‘Kes sesini rütbene uygun götürüyoruz’
Darbe girişimi sırasında Etimesgut’daki Özel Hava Alay Komutanlığı’nda yaşanan olaylara ilişkin Ankara 13. Ağır Ceza Mahkemesi’nde görülen 27 sanıklı davanın dördüncü duruşması, Sincan Cezaevi yerleşkesindeki duruşma salonunda yapıldı
Darbe gecesi rehin alınarak Akıncı’ya götürülen Tatan, müşteki sıfatıyla verdiği ifadesinde, sanıklardan şikayetçi oldu. 15 Temmuz’da evdeyken Astsubay Hüseyin Çakıroğlu’nun telefonu üzerine kışlaya saat 23.17’de girdiğini anlatan Alay Komutanı Ümit Tatan, “Özalp Yeşil ve Emre Demir’e tabancalarını almalarını söyledim ama kimse talimatları hemen yerine getirmiyordu” dedi.
Manyaklık yapmayın
Tatan, şöyle devam etti: “Bu sırada Yarbay Halit Kabil, ‘Komutanım, biz her şeyi organize ettik. Gelin, yürüyelim, izah edelim’ dedi.

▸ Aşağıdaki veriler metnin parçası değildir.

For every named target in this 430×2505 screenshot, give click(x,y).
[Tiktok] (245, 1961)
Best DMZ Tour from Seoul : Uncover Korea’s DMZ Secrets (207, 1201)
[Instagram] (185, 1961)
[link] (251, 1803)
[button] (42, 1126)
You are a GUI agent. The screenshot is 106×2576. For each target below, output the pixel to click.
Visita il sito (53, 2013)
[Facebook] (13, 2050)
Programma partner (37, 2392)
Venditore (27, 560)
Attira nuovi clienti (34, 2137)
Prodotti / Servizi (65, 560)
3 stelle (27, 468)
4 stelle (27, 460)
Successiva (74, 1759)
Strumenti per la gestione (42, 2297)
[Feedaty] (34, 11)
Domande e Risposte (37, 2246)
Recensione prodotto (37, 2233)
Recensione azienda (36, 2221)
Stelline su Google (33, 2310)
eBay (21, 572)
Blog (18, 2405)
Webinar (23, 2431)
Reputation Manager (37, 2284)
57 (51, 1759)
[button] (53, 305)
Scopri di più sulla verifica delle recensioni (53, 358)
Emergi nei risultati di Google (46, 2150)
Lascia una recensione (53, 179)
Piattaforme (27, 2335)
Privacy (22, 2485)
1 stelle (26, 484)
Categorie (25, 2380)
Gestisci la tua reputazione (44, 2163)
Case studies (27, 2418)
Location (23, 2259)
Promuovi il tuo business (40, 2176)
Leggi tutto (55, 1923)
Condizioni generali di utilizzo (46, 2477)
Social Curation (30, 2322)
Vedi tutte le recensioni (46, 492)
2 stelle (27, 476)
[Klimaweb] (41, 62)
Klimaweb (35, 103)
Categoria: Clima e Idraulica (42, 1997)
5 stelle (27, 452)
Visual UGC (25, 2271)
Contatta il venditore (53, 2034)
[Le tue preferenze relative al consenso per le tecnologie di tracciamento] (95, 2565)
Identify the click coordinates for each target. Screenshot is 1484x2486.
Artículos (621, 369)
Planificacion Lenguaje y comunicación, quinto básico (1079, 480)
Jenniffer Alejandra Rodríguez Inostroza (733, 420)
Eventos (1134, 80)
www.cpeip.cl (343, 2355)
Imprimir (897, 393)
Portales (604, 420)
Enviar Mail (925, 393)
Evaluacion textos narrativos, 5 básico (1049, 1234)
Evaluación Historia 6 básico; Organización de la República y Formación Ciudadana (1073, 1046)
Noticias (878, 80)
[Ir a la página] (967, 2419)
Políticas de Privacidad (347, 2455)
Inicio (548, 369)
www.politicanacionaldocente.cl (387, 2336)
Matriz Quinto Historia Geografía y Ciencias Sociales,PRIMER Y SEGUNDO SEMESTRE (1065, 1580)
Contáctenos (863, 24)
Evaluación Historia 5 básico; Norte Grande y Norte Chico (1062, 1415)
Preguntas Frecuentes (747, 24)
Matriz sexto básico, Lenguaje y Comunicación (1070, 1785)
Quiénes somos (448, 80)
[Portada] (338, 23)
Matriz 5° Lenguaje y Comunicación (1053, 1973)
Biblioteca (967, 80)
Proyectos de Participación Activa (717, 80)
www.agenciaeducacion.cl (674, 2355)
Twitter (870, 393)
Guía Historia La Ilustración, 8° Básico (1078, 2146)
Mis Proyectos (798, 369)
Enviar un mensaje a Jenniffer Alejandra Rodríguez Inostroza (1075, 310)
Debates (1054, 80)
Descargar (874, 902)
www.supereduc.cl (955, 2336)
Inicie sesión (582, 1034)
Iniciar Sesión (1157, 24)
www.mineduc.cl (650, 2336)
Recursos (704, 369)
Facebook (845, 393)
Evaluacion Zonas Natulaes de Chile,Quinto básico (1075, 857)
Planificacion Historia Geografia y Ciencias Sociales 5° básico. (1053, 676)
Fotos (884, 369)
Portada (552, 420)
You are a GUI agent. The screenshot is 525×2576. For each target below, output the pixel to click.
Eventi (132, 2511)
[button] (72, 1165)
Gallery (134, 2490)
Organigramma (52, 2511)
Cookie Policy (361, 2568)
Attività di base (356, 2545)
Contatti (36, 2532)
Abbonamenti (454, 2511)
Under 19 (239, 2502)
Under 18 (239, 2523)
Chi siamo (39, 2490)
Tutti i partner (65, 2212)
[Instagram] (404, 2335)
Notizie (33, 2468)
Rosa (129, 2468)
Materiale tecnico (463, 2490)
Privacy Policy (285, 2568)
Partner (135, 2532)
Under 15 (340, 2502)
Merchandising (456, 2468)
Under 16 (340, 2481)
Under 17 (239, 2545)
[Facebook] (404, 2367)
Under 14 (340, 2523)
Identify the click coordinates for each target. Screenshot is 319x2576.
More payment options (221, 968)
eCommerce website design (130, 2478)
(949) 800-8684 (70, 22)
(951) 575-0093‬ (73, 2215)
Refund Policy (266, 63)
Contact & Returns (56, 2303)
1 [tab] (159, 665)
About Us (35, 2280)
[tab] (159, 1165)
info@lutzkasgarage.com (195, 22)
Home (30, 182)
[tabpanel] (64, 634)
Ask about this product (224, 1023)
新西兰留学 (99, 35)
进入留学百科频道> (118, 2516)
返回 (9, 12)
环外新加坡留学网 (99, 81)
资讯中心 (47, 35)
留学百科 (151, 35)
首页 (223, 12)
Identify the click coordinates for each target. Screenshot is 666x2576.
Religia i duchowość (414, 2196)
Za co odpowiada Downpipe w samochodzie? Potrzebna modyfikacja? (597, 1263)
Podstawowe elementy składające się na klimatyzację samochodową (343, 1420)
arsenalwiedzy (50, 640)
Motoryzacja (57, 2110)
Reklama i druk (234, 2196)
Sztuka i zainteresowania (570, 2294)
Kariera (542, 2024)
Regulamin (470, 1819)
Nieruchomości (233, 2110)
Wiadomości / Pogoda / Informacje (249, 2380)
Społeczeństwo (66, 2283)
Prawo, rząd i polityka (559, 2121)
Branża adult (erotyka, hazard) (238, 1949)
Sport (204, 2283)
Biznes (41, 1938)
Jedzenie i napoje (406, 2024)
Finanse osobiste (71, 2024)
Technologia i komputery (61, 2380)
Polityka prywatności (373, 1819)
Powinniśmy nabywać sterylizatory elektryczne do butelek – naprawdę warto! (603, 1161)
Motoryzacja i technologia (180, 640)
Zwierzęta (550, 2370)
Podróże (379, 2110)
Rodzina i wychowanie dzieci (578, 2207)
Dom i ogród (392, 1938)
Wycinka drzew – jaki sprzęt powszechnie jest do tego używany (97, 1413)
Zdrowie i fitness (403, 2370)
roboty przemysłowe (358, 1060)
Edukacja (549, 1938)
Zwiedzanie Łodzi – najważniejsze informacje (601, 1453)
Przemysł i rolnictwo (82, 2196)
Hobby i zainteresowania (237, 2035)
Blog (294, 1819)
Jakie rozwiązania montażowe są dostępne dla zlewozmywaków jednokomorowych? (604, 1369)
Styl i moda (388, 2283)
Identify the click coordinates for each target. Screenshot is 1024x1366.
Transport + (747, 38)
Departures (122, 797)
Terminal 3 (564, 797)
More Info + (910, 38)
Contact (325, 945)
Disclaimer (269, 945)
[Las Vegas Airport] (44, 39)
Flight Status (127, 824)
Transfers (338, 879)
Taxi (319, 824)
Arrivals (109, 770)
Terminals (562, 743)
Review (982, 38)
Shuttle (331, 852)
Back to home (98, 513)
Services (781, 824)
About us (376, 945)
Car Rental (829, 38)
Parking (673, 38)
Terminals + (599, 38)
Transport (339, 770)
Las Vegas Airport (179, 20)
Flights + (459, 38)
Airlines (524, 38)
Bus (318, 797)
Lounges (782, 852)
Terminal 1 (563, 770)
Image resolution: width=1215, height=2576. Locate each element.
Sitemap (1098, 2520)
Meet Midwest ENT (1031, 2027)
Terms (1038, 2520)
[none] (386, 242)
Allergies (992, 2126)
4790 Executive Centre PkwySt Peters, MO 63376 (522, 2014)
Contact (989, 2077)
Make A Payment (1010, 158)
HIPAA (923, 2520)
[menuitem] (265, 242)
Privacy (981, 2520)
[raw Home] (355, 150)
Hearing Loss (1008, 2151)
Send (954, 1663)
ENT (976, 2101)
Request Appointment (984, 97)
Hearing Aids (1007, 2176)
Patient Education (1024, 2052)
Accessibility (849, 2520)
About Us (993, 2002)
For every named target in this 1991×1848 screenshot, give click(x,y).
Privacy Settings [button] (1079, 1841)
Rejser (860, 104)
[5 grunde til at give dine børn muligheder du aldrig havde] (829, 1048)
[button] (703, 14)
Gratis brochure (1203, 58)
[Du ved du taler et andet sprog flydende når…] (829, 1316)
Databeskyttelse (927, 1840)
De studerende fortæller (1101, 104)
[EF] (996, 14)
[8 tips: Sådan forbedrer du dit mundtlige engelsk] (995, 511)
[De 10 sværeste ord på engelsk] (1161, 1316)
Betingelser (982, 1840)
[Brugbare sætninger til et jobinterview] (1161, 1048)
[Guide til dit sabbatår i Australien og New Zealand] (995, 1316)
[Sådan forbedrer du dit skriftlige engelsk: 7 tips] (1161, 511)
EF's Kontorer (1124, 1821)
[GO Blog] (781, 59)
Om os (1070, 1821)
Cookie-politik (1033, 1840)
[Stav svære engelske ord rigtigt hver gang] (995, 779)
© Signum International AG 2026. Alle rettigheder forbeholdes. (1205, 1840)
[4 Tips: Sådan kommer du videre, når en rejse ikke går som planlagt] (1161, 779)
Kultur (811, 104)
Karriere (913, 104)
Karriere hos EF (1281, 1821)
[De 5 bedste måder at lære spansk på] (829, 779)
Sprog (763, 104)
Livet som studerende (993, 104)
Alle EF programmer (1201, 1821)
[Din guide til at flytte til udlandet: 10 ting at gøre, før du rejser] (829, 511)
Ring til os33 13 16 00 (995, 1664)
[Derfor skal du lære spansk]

Silahları üzerlerindeydi. Sol koluma Kabil, sağ koluma Binbaşı Dursun Varlı girdi. Kabil, ‘Komutanım, şu an darbe yapılıyor. 1. Başkanımızdan emir aldık. Seni Akıncı Üssü’ne götüreceğiz’ dedi. ‘Manyaklık yapmayın. Bırakın’ dedim. ‘Emir aldık, gereğini yerine getireceğiz’ dedi. Emri görmek istedim, ‘yazılı değil, şifahi’ dedi. ‘Komutan benim. Benim emirlerimi yerine getirmelisiniz. Yanlış yapıyorsunuz’ dedim. Kabil, ‘bağlayın’ dedi. Birisi arkadan göğsüme sarılarak, sıkmaya başladı, birileri de ayaklarımı tuttu ve göğüs üstü yere yatırıldım. Ellerimi plastik kelepçeyle bağladılar. Dizleriyle sırtıma bastırınca kaburgalarımın kırılacağını sandım, ‘tamam, bineceğim’ dedim.”
Mermi namludaydı
Tatan, helikopterde iki yanına Kabil ve Murat Güler’in oturduğunu bildirerek, “Uçuş yasağı var. Helikopteri düşürürler diye itiraz ediyordum. Sonra ‘Albay Ahmet Balaban nerede? Neden müdahale etmiyor?’ diye sordum. ‘Üzerini değiştiriyor’ dediler. Anladım ki o da onlarla birlikte hareket ediyordu” dedi. Tatan, Akıncı’da gözleri bağlı bir odaya götürüldüğünü, elleri ve ayaklarının da bağlandığını anlattı. Ertesi sabah Özel Kuvvetler ekibi tarafından kurtarıldıktan sonra koridora çıktığında Genelkurmay İkinci Başkanı Orgeneral Yaşar Güler ve Hava Kuvvetleri Komutanı Orgeneral Abidin Ünal ile bazı generalleri gördüğünü söyleyen Tatan, kendisini Akıncı’ya götüren helikopterdekilerden birinde M16 piyade tüfeği bulunduğunu bildirerek, “Sonradan, benim habercim, ‘Tüfeği benden aldılar. Teslim ettiklerinde mermi namludaydı’ dedi” bilgisini paylaştı.
Terzi 1 saat kazanmış
Özel Kuvvetler Komutanlığı’nı (ÖKK) teslim almaya çalışırken şehit Astsubay Ömer Halisdemir tarafından vurularak öldürülen Semih Terzi’nin saat 20.40’ta kendisini aradığını anlatan Tatan, “Terzi, 20.48’de aradı. Azarlar gibi bir sesle konuşuyordu. ‘Pilotlar karayolu intikali için araç ayarlanıp ayarlanmadığını soruyor, onlara ne?’ diye söylendi. Ben de, ‘Silopi’den karayoluyla gelecek ekip için emri ben verdim’ dedim” ifadesini kullandı. Darbeci general Terzi’nin helikopterle geldiği Diyarbakır’da bindiği uçağın rotasına müdahale ederek, Cizre’ye uğramadan doğrudan Ankara’ya gitmesini sağladığını kaydeden Tatan, “Uçağın rotasını değiştirerek bir saat kazanmış oldu” dedi.